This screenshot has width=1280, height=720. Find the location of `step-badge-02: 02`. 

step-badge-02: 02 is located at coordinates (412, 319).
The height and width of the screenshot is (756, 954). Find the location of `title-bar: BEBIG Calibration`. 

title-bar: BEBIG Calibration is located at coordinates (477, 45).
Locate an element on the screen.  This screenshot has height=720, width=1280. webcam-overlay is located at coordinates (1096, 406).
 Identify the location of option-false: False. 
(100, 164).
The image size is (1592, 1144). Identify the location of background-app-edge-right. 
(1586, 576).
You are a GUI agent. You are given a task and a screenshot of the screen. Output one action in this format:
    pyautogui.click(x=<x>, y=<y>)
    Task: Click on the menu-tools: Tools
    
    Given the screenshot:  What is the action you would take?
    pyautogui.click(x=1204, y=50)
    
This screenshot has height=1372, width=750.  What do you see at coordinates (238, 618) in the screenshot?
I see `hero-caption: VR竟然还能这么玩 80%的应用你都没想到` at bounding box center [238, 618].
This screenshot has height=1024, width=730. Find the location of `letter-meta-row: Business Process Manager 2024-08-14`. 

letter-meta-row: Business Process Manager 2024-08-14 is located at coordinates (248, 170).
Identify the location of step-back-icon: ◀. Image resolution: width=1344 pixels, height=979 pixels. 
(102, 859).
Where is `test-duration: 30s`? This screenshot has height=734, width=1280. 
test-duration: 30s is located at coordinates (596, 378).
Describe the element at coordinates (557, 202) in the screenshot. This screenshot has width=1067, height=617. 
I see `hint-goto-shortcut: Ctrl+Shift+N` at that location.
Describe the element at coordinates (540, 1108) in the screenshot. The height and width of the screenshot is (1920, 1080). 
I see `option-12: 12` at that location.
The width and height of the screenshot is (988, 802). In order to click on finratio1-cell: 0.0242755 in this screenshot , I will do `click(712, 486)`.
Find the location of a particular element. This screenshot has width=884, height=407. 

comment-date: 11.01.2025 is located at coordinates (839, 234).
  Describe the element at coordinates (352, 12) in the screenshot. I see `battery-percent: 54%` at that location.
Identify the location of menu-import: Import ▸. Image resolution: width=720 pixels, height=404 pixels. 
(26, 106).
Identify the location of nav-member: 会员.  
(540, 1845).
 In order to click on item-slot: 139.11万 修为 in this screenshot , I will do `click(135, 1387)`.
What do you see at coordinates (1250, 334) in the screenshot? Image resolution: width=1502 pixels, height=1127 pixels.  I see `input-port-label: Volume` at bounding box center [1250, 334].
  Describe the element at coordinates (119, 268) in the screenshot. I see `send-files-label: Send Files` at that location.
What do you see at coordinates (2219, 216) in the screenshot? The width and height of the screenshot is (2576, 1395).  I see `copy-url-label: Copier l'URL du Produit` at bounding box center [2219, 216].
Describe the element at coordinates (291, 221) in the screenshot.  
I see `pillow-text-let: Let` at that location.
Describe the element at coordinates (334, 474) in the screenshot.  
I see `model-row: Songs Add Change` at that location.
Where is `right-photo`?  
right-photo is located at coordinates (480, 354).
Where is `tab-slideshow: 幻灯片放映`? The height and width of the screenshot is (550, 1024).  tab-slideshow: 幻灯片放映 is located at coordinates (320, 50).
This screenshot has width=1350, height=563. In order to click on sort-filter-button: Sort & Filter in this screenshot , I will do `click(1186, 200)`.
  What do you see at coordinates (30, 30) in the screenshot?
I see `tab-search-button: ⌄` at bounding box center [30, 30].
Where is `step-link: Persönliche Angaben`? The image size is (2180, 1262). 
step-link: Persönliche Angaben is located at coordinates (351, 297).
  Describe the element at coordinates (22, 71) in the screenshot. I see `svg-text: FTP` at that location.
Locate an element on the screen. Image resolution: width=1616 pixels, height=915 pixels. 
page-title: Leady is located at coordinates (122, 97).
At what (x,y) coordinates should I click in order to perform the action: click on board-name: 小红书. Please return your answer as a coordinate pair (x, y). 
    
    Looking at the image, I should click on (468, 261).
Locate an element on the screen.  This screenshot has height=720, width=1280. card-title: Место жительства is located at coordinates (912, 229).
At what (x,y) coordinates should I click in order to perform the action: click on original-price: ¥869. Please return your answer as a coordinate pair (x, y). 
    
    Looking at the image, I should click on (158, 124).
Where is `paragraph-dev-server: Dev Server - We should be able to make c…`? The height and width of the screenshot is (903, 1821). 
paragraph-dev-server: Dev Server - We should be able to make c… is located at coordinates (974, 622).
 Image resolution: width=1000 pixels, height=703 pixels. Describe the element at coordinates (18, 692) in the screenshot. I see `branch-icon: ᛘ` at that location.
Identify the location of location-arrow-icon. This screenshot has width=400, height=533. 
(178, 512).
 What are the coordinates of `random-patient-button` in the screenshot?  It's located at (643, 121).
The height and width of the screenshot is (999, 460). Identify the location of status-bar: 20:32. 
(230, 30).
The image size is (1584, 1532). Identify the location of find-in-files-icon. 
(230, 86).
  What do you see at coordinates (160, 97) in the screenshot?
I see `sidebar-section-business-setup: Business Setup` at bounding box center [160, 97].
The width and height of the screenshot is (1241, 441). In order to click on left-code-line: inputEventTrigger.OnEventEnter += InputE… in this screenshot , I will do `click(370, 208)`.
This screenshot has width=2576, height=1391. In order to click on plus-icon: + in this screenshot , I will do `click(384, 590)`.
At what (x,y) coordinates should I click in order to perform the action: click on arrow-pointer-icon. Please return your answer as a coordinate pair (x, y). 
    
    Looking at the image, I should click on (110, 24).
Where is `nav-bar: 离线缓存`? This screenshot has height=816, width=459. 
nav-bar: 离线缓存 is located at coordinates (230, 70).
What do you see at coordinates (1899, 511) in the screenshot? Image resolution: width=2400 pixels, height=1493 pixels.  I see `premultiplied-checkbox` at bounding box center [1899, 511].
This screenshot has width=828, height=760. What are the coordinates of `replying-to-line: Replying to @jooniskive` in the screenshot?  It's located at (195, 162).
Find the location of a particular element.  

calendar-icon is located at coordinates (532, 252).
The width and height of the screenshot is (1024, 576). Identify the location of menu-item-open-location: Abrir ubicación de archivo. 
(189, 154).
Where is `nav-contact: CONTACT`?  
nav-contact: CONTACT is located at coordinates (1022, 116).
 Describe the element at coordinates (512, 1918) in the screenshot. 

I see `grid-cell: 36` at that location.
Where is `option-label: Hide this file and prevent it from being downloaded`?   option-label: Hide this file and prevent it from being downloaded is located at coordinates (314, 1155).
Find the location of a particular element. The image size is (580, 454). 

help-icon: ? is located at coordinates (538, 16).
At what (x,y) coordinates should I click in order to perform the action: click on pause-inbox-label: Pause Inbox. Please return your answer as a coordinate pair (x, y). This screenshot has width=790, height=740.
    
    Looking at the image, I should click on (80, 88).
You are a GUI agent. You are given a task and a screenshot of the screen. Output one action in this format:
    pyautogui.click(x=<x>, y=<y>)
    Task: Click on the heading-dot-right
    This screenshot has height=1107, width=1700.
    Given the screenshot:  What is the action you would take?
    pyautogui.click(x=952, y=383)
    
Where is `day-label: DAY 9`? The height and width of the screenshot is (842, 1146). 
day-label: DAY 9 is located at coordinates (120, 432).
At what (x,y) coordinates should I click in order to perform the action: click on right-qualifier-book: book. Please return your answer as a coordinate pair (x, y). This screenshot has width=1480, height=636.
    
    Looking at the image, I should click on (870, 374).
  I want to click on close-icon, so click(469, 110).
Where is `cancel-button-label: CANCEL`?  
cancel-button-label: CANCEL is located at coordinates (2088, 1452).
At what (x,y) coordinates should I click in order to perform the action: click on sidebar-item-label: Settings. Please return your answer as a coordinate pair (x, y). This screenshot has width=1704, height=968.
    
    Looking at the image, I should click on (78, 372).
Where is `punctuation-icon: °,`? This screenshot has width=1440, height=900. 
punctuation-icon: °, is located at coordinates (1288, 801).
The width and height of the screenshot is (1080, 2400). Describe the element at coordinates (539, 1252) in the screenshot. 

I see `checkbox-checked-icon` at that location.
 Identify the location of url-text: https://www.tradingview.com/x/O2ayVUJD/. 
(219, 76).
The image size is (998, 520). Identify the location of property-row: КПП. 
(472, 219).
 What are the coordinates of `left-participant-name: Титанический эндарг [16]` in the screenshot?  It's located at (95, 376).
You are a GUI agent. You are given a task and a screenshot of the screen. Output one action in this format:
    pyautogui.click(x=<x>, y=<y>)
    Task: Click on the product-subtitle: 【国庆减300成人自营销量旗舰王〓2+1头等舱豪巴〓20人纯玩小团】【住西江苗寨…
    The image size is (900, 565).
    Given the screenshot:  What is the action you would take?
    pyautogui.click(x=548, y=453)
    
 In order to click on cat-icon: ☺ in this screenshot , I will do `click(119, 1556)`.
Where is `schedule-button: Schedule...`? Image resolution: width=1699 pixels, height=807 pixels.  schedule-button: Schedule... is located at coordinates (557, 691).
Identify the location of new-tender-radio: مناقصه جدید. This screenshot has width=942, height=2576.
+---+
= YOUR ASSIGNMENT =
Convert the part of the material above that opens with the line containing "has width=1704, height=968." and closes with the line containing "Looking at the image, I should click on (78, 372)." into a JSON list of strings, one string per line and blank lines left out.

= TASK RESPONSE =
[
  "At what (x,y) coordinates should I click in order to perform the action: click on sidebar-item-label: Settings. Please return your answer as a coordinate pair (x, y). This screenshot has width=1704, height=968.",
  "    Looking at the image, I should click on (78, 372)."
]